(Saved entries)
________________________________________

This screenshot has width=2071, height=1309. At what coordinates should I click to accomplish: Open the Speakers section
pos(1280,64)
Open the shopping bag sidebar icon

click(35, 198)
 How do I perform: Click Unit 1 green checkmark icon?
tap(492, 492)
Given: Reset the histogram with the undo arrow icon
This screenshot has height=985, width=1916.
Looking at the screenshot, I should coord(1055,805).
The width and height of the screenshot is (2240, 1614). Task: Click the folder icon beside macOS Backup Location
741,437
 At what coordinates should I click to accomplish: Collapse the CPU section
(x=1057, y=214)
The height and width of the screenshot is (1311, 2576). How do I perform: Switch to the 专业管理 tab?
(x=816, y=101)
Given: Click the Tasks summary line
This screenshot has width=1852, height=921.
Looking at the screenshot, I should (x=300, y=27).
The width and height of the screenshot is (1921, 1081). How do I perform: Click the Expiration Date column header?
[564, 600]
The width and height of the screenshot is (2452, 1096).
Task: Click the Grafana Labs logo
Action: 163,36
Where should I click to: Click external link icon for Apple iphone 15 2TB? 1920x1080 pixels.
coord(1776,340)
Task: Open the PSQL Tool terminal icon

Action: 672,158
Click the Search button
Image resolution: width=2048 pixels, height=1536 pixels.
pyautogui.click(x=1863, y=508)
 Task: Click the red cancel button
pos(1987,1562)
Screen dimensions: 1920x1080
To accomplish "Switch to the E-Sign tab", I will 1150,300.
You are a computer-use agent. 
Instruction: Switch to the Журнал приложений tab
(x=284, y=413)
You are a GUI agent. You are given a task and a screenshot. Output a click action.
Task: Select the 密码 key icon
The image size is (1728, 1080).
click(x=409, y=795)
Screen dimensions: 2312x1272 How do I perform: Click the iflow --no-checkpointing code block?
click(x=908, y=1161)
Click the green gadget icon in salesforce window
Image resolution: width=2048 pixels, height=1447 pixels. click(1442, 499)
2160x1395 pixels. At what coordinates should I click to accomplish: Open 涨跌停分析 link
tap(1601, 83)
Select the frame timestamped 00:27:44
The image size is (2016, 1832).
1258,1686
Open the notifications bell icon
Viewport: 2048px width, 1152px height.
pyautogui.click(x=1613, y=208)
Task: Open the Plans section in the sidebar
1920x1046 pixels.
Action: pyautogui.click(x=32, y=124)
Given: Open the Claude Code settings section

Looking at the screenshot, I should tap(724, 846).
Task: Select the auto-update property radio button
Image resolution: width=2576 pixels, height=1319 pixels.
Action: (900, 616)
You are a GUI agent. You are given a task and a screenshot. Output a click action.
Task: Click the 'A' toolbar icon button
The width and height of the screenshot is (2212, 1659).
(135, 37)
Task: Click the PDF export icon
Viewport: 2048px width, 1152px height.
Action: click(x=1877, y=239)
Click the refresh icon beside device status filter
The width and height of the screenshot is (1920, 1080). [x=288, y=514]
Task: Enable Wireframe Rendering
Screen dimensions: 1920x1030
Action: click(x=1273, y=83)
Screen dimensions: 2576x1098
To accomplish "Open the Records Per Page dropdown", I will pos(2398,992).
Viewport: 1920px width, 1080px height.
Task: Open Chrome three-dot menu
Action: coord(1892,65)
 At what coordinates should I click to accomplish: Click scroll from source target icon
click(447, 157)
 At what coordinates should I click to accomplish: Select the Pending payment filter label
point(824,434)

________________________________________

• ASSIGNMENT:
All that belongs in the answer is the run of lines above from the line containing "Where should I" through the line containing "You are a computer-use agent.", exactly as written.

• EXPECTED OUTPUT:
Where should I click to: Click external link icon for Apple iphone 15 2TB? 1920x1080 pixels.
coord(1776,340)
Task: Open the PSQL Tool terminal icon

Action: 672,158
Click the Search button
Image resolution: width=2048 pixels, height=1536 pixels.
pyautogui.click(x=1863, y=508)
 Task: Click the red cancel button
pos(1987,1562)
Screen dimensions: 1920x1080
To accomplish "Switch to the E-Sign tab", I will 1150,300.
You are a computer-use agent. 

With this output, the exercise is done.